:: Textauszug ::
--------------------

# Logitech G430 Problem (Echo)



## jkox11 (18. Januar 2015)

Guten Tag liebe Kollegen  

Ich habe folgendes Problem. Hab einem Bekannten einen PC zusammengestellt mit Windoof 7. Zuvor hatte der Junge einen alten PC und benutzte ein G430 Headset. 
Mit dem neuen PC gab's aber ein Problem, und zwar mit diesem beknackten Headset. Sagen müsst ihr mir nicht, dass ein kein gutes ist  
Er hatte es aber schon und er hört sich nun selbst wenn er redet, so gesagt eben ein Echo. Was kann ich dagegen tun? Habe schon vieles versucht in den Soundeinstellungen, geklappt hat aber noch nix. Was mich verwundert ist, dass es mit dem alten PC geklappt hat und nicht mit dem neuen. 

Ich hoffe ihr könnt mir helfen  

Danke im Voraus,
Liebe Grüsse


----------



## jkox11 (19. Januar 2015)

Keiner ne Idee?! Ich push das Ding mal


----------



## Fronobulax (19. Januar 2015)

Schon mal Treiber de- und wieder reinstalliert?


----------



## jkox11 (19. Januar 2015)

Jap, kein Erfolg


----------



## MrLoL1 (24. Januar 2015)

Auch wenn der Thread sehr alt ist , benutzt er die Mitgeliferte So-KA?


----------



## jkox11 (28. Januar 2015)

Nein tut er nicht. 
Kenn mich mit dem Soundbereich auch nicht so aus, soll er die einbauen?!


----------



## chewara (28. Januar 2015)

jkox11 schrieb:


> Nein tut er nicht.
> Kenn mich mit dem Soundbereich auch nicht so aus, soll er die einbauen?!



ja. und in den *Wiedergabegeräten* beim Headset das Mikro unter Pegel  ausschalten, dann hört er sich auch nicht mehr selbst

(das soll ein Feature sein und kein bug  )


----------

--------------------

:: Daten ::
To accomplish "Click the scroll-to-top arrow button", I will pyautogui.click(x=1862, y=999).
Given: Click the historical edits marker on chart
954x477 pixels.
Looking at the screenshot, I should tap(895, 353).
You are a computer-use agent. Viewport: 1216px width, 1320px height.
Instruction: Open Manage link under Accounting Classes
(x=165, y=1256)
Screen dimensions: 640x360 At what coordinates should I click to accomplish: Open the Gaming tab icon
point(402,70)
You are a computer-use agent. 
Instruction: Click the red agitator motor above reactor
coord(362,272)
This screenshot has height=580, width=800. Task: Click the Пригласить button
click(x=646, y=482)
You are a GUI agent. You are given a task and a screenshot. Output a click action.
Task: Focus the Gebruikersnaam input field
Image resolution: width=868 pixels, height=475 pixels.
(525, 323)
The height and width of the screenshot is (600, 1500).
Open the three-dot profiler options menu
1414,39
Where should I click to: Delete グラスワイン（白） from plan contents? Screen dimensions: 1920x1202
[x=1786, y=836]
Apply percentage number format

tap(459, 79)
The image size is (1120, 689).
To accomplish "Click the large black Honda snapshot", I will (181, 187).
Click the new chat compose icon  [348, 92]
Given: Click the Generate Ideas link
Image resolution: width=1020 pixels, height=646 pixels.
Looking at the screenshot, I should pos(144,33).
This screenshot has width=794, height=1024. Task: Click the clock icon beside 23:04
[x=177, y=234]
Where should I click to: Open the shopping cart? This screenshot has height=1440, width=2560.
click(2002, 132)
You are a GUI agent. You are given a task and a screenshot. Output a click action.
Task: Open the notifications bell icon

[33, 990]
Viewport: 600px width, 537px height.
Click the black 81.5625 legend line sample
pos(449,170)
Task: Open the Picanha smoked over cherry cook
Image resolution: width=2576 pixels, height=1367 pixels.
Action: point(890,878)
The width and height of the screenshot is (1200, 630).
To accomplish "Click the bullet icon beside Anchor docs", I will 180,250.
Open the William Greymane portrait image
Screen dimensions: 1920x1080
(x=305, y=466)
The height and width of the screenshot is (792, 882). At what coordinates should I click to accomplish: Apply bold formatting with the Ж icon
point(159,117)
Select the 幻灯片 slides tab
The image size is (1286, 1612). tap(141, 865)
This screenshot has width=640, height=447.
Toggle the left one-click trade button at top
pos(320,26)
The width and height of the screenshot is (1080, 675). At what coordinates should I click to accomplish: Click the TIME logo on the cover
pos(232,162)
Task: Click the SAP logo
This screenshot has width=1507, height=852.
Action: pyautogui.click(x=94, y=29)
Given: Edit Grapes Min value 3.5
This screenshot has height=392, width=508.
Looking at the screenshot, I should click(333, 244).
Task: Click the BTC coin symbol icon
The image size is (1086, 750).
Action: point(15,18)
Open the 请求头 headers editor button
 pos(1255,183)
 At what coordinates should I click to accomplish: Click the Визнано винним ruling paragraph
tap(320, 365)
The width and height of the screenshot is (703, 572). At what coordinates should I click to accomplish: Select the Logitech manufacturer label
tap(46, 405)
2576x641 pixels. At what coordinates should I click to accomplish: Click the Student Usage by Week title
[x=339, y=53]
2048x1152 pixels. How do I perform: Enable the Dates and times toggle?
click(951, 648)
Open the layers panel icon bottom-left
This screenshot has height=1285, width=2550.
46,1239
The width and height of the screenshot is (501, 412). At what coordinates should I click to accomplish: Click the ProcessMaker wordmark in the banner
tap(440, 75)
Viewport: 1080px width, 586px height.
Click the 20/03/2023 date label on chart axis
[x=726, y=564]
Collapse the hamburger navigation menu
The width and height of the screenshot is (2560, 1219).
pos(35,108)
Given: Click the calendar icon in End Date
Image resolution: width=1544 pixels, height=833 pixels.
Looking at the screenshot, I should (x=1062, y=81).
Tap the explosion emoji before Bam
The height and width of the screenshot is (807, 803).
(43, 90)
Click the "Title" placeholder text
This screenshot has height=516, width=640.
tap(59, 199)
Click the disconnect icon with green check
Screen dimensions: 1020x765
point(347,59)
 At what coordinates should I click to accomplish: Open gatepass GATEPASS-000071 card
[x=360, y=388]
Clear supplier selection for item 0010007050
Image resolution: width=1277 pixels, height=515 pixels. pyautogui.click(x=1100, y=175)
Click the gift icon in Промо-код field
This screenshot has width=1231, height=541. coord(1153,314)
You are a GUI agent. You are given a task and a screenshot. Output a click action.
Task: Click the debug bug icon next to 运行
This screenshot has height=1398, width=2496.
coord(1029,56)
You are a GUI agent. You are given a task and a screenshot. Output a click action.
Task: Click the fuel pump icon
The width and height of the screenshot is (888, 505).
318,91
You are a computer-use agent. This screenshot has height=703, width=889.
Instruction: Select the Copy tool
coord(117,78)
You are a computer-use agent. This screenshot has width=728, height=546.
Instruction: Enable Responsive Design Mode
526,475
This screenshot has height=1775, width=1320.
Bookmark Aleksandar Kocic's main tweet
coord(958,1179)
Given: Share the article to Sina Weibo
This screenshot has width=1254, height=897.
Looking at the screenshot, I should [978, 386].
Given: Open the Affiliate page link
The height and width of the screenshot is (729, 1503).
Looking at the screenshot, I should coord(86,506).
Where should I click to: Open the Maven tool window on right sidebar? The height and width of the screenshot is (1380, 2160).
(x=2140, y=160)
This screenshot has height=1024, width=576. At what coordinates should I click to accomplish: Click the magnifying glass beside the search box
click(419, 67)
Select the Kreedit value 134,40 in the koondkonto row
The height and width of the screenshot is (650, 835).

--------------------

:: Aufgabe ::
Nenne alle Benutzernamen, unter denen im Forenthread zum Echo beim G430-Headset Beiträge verfasst wurden. Führe jeden Namen nur einmal auf.

:: Ausgabe ::
jkox11, Fronobulax, MrLoL1, chewara